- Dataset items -
--- START ---

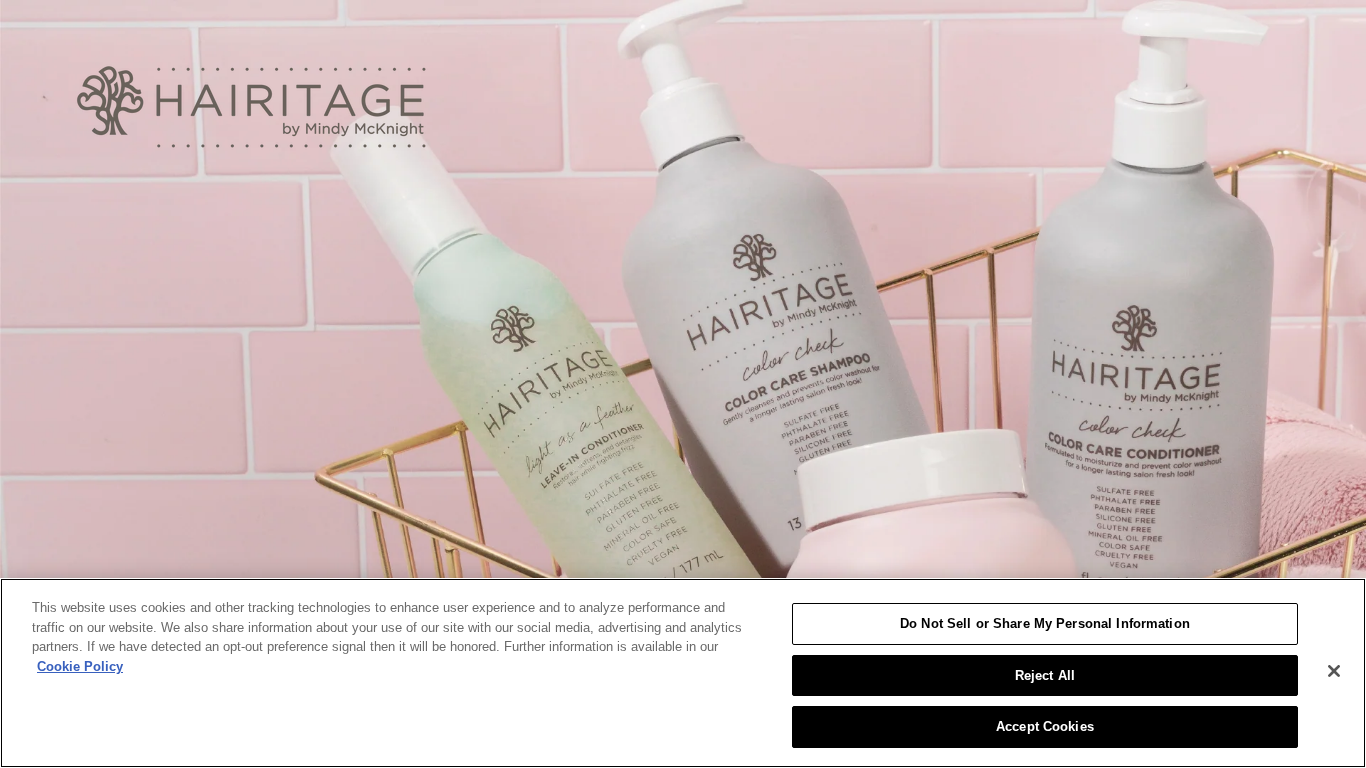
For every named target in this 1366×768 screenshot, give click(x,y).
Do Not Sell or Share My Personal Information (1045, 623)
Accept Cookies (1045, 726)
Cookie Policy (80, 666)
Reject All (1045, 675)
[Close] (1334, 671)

--- END ---
--- START ---

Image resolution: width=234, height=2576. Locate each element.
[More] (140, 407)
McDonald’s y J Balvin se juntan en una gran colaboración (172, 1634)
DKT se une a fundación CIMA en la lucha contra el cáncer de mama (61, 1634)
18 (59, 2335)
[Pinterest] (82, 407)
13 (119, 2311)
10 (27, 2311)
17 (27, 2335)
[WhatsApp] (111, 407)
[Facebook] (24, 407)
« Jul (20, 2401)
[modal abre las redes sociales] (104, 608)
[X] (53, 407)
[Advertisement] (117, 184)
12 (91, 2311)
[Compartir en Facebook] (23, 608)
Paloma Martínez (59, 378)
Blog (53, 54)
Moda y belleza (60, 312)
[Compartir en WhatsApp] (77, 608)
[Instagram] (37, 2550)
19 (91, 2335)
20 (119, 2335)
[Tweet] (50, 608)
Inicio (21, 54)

--- END ---
--- START ---

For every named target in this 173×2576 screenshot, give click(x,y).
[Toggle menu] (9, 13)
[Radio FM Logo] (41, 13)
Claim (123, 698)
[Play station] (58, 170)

--- END ---

- Task description -
Using the data above, reproduce exactly the lines from the line that contains "17 (27, 2335)" through the line that contains "Inicio (21, 54)", including both.

- Result of this task -
17 (27, 2335)
[WhatsApp] (111, 407)
[Facebook] (24, 407)
« Jul (20, 2401)
[modal abre las redes sociales] (104, 608)
[X] (53, 407)
[Advertisement] (117, 184)
12 (91, 2311)
[Compartir en Facebook] (23, 608)
Paloma Martínez (59, 378)
Blog (53, 54)
Moda y belleza (60, 312)
[Compartir en WhatsApp] (77, 608)
[Instagram] (37, 2550)
19 (91, 2335)
20 (119, 2335)
[Tweet] (50, 608)
Inicio (21, 54)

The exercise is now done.